Computer Vision and Pattern Recognition
What problem does this paper attempt to address?
### What problems does this paper attempt to solve? This paper aims to solve several key problems encountered in the depth map refinement process: 1. **Improvement of the quality of low - resolution depth maps**: Existing depth estimation models usually output low - resolution depth maps, which lack fine - grained edges and details. Therefore, a method is required to transform these low - resolution depth maps into high - resolution depth maps with clear edges and details. 2. **Efficiency and consistency issues**: Currently, the mainstream methods adopt a tile - based approach and improve the quality of depth maps by combining a large number of local patches. However, this method is not only computationally expensive but also prone to the problem of inconsistent depth structures, such as fractures or blurring in the splicing area (e.g., billboards and walls as shown in Figure 1(a)). 3. **Noise and blurred boundaries**: Depth maps generated by existing methods often have noise and blurred boundaries, especially when processing real - scene data, and these problems are more obvious. Highly accurate depth labels are crucial for refining details, but synthetic datasets cannot fully simulate the complexity and diversity of the real world, thus limiting the generalization ability of the model. 4. **Lack of robustness**: Many existing methods rely on synthetic datasets for training, which makes them perform poorly when facing real - world data. In addition, some methods use pseudo - labels as supervision signals, but since these pseudo - labels themselves contain noise, the quality of the finally generated depth maps is not high.
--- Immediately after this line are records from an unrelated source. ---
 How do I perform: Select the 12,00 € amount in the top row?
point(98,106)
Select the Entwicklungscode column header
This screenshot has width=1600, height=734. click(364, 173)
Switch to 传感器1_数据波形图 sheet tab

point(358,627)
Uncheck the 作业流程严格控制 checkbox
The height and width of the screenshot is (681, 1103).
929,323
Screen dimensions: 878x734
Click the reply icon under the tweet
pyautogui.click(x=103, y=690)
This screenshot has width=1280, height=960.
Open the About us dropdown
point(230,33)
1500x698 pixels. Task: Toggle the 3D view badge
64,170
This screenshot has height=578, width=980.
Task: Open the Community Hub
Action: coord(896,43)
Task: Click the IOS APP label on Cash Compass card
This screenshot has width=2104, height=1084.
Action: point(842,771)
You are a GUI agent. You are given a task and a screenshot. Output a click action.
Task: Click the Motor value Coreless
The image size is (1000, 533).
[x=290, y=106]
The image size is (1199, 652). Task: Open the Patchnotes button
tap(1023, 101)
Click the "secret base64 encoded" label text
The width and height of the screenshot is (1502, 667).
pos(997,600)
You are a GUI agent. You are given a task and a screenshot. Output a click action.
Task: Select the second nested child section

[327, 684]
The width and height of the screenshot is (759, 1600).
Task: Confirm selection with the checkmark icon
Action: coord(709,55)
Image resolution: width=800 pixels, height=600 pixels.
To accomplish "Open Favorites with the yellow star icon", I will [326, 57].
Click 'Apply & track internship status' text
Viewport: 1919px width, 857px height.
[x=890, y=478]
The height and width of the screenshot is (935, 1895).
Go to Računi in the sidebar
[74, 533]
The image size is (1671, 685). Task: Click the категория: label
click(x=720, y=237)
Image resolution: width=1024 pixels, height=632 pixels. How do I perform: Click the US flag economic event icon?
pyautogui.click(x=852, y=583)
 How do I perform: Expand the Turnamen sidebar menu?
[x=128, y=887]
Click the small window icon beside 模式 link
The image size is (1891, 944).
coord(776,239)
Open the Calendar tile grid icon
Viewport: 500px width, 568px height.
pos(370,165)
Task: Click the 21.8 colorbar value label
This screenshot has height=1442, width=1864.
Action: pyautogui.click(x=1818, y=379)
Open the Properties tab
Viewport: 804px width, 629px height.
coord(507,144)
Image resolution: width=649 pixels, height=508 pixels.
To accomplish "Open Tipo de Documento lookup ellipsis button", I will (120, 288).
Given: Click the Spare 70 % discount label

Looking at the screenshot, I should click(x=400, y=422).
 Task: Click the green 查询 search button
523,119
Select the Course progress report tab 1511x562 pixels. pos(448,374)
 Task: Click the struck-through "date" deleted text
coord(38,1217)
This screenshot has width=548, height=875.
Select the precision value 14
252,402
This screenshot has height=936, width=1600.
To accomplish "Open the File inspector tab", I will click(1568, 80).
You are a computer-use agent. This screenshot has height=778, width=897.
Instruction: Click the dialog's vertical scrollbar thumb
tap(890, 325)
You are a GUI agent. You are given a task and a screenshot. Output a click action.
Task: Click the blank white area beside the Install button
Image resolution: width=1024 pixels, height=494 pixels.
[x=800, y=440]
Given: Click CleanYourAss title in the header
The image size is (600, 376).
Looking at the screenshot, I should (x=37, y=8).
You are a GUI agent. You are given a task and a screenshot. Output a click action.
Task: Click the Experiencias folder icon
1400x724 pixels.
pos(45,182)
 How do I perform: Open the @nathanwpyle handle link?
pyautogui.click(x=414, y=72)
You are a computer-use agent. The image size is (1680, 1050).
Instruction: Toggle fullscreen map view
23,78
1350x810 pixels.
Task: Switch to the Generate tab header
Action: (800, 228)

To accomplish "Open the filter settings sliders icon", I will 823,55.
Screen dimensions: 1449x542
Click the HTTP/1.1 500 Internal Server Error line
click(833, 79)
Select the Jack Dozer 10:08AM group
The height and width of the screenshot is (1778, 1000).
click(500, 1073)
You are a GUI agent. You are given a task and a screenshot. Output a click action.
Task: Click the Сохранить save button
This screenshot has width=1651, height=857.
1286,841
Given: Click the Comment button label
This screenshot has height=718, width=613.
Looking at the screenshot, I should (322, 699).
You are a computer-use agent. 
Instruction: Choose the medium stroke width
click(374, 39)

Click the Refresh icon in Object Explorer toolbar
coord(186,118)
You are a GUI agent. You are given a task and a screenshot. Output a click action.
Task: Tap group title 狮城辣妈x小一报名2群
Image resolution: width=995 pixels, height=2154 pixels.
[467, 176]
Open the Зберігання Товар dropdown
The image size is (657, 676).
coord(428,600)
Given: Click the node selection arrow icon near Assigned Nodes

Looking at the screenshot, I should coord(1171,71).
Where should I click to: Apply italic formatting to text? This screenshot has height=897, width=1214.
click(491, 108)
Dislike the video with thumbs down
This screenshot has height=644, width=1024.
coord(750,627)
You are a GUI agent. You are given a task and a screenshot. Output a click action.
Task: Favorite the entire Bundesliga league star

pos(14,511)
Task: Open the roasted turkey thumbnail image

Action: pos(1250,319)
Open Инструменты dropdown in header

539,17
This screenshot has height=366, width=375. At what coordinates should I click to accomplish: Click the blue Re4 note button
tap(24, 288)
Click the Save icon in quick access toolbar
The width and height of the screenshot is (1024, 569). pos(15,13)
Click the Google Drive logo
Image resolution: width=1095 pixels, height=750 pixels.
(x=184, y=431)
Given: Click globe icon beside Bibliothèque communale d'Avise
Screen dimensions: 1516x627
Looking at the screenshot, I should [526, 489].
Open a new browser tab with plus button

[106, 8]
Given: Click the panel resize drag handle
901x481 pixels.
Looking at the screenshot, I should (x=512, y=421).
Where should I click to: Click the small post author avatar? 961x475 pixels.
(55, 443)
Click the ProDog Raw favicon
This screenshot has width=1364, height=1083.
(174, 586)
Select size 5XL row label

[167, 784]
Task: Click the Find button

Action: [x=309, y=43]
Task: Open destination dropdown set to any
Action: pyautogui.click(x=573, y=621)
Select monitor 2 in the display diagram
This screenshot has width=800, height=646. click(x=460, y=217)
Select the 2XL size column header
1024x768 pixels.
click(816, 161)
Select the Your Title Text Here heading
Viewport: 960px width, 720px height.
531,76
To solve the above problems, the authors propose the Self - distilled Depth Refinement (SDDR) framework, which mainly includes the following two aspects: - **Depth Edge Representation**: Generate a low - noise depth edge representation as a pseudo - label through a coarse - to - fine self - distillation process. - **Edge - based Guidance**: Design an edge - guided gradient loss and an edge - based fusion loss to optimize the quality of depth maps. SDDR models depth refinement as a noisy Poisson fusion problem and introduces local inconsistency noise and edge deformation noise to describe the errors in depth prediction. Experimental results show that SDDR significantly outperforms existing methods in multiple benchmark tests, especially in terms of depth accuracy, edge quality, and model efficiency.